[FFmpeg-devel] [PATCH] Support for UTF8 filenames on Windows

Ramiro Polla ramiro.polla
Fri Jun 26 17:43:48 CEST 2009


>>> MAX_PATH is defined to 260 in WinDef.h, and that is actually the maximum
>>> allowed path length in the Win32 API unless you want to jump through some
>>> hoops. Paths of up to 32,767 characters (approximately) are allowed, but
>>> only if they are absolute and start with the magical \\?\ prefix. I guess
>>> I
>>> could do some detection of relative paths and add said magical prefix
>>> manually if so desired, but the static allocation seems safe enough, and
>>> the
>>> 260 character limit is indeed what a vast majority of Windows programs
>>> use.
>>
>> Indeed, FFmpeg fails with long names. But if you truncate the long
>> name, it might turn into a valid name (like Mans said).
>
> Right, so if strlen(filename) > MAX_PATH, the function should fail? Or
> should I try the long paths workaround? (It will be a minor pain to
> implement, because detecting relative paths on Windows is pretty annoying.)

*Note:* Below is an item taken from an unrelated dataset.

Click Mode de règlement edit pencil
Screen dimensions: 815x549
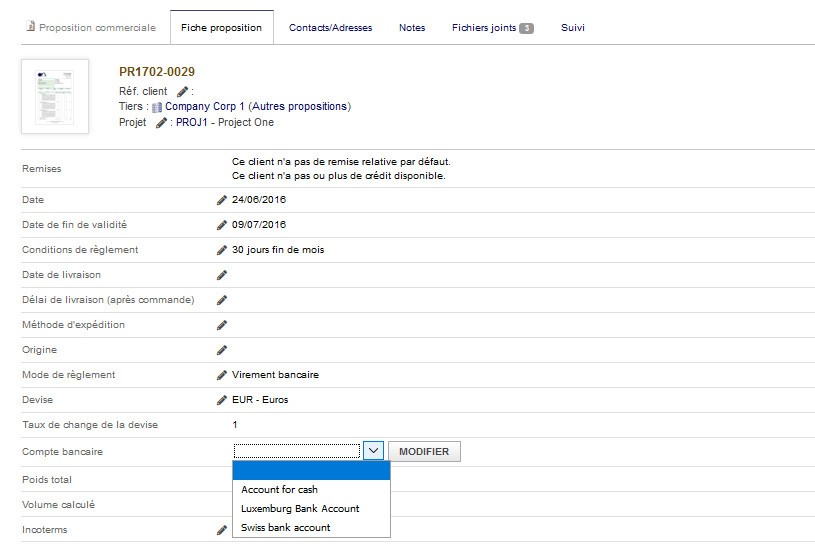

IMHO we shouldn't try fiddling around with the paths much, but just
pass them on to _open or _wopen. Nor should we check against MAX_PATH.

>>> Updated patch with less tabs (and a rather embarrassing typo fix)
>>> attached.
>>>
>>> Regards,
>>> Karl Blomster
>>>
>>> Index: libavformat/os_support.c
>>> ===================================================================
>>> --- libavformat/os_support.c ? ?(revision 19266)
>>> +++ libavformat/os_support.c ? ?(working copy)
>>> @@ -30,6 +30,23 @@
>>> ?#include <sys/time.h>
>>> ?#include "os_support.h"
>>>
>>> +#ifdef HAVE_WIN_UTF8_PATHS
>>> +#define WIN32_LEAN_AND_MEAN
>>> +#include <windows.h>
>>> +#endif
>>> +
>>> +#ifdef HAVE_WIN_UTF8_PATHS
>>> +int winutf8_open(const char *filename, int oflag, int pmode)
>>> +{
>>> + ? ?wchar_t wfilename[MAX_PATH * 2];
>>
>> Isn't sizeof(wchar_t) == 2?
>
> Yes (at least on Win32), but characters outside the basic multilingual plane
> requires two UTF-16 code units to express. Of course this is a bit esoteric
> because the likelihood of such characters being used in filenames is very
> low, but in theory it could happen and it's not like allocating 520 extra
> bytes in a temporary buffer is going to kill anyone, so...
>
>> I think you could also use wchar_t wfilename[strlen(filename) + 1]
>> instead of malloc if we are going to try and pass paths larger than
>> MAX_PATH.
>
> The "proper" way would, I think, be to use
> MultiByteToWideChar(CP_UTF8, MB_ERR_INVALID_CHARS, filename, -1, NULL, 0)
> first, because that returns the exact number of wide characters required to
> store the string.

I'd say use this approach to malloc the string then.

But I'm still not really happy about having to choose at compile-time.
Is there no way the user could specify it at run-time?